DATASET
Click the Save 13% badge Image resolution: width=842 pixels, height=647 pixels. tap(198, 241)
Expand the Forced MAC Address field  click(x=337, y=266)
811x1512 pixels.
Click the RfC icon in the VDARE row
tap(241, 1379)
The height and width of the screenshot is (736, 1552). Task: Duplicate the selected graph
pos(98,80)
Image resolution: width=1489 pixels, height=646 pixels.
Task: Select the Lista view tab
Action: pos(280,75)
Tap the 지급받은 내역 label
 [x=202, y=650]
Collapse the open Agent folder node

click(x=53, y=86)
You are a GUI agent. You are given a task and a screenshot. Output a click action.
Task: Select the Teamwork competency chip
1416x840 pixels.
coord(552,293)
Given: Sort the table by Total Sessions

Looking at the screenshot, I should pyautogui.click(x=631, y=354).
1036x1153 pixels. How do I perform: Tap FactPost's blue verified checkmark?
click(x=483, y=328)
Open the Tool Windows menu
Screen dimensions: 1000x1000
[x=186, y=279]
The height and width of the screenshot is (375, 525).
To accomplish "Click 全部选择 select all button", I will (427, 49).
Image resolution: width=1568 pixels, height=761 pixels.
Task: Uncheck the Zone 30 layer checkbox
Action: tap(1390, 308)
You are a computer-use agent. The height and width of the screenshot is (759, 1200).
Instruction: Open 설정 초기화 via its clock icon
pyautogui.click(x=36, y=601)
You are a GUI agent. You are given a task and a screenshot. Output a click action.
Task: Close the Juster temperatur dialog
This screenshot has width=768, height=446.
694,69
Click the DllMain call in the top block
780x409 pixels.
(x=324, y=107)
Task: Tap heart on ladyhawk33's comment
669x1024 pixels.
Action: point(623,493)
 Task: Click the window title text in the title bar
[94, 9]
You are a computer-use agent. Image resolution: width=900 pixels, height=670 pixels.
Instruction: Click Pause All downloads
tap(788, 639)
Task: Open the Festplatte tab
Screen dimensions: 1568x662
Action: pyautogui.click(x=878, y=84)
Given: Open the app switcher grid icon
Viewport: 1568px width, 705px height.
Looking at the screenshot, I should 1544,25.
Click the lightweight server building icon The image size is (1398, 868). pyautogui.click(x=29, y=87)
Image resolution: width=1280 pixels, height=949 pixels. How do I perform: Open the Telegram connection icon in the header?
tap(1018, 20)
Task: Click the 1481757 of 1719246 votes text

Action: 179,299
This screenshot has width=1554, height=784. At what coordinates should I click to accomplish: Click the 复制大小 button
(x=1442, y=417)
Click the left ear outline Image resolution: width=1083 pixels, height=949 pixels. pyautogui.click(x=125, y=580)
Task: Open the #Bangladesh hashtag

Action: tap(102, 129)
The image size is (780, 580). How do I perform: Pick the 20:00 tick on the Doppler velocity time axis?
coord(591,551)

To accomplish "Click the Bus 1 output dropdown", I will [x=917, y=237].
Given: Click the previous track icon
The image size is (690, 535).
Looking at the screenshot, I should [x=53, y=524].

WHAT THE TASK REQUIRES
In full and word for word, repeat the records.

YOUR SOLUTION
Click the Save 13% badge Image resolution: width=842 pixels, height=647 pixels. tap(198, 241)
Expand the Forced MAC Address field  click(x=337, y=266)
811x1512 pixels.
Click the RfC icon in the VDARE row
tap(241, 1379)
The height and width of the screenshot is (736, 1552). Task: Duplicate the selected graph
pos(98,80)
Image resolution: width=1489 pixels, height=646 pixels.
Task: Select the Lista view tab
Action: pos(280,75)
Tap the 지급받은 내역 label
 [x=202, y=650]
Collapse the open Agent folder node

click(x=53, y=86)
You are a GUI agent. You are given a task and a screenshot. Output a click action.
Task: Select the Teamwork competency chip
1416x840 pixels.
coord(552,293)
Given: Sort the table by Total Sessions

Looking at the screenshot, I should pyautogui.click(x=631, y=354).
1036x1153 pixels. How do I perform: Tap FactPost's blue verified checkmark?
click(x=483, y=328)
Open the Tool Windows menu
Screen dimensions: 1000x1000
[x=186, y=279]
The height and width of the screenshot is (375, 525).
To accomplish "Click 全部选择 select all button", I will (427, 49).
Image resolution: width=1568 pixels, height=761 pixels.
Task: Uncheck the Zone 30 layer checkbox
Action: tap(1390, 308)
You are a computer-use agent. The height and width of the screenshot is (759, 1200).
Instruction: Open 설정 초기화 via its clock icon
pyautogui.click(x=36, y=601)
You are a GUI agent. You are given a task and a screenshot. Output a click action.
Task: Close the Juster temperatur dialog
This screenshot has width=768, height=446.
694,69
Click the DllMain call in the top block
780x409 pixels.
(x=324, y=107)
Task: Tap heart on ladyhawk33's comment
669x1024 pixels.
Action: point(623,493)
 Task: Click the window title text in the title bar
[94, 9]
You are a computer-use agent. Image resolution: width=900 pixels, height=670 pixels.
Instruction: Click Pause All downloads
tap(788, 639)
Task: Open the Festplatte tab
Screen dimensions: 1568x662
Action: pyautogui.click(x=878, y=84)
Given: Open the app switcher grid icon
Viewport: 1568px width, 705px height.
Looking at the screenshot, I should 1544,25.
Click the lightweight server building icon The image size is (1398, 868). pyautogui.click(x=29, y=87)
Image resolution: width=1280 pixels, height=949 pixels. How do I perform: Open the Telegram connection icon in the header?
tap(1018, 20)
Task: Click the 1481757 of 1719246 votes text

Action: 179,299
This screenshot has width=1554, height=784. At what coordinates should I click to accomplish: Click the 复制大小 button
(x=1442, y=417)
Click the left ear outline Image resolution: width=1083 pixels, height=949 pixels. pyautogui.click(x=125, y=580)
Task: Open the #Bangladesh hashtag

Action: tap(102, 129)
The image size is (780, 580). How do I perform: Pick the 20:00 tick on the Doppler velocity time axis?
coord(591,551)

To accomplish "Click the Bus 1 output dropdown", I will [x=917, y=237].
Given: Click the previous track icon
The image size is (690, 535).
Looking at the screenshot, I should [x=53, y=524].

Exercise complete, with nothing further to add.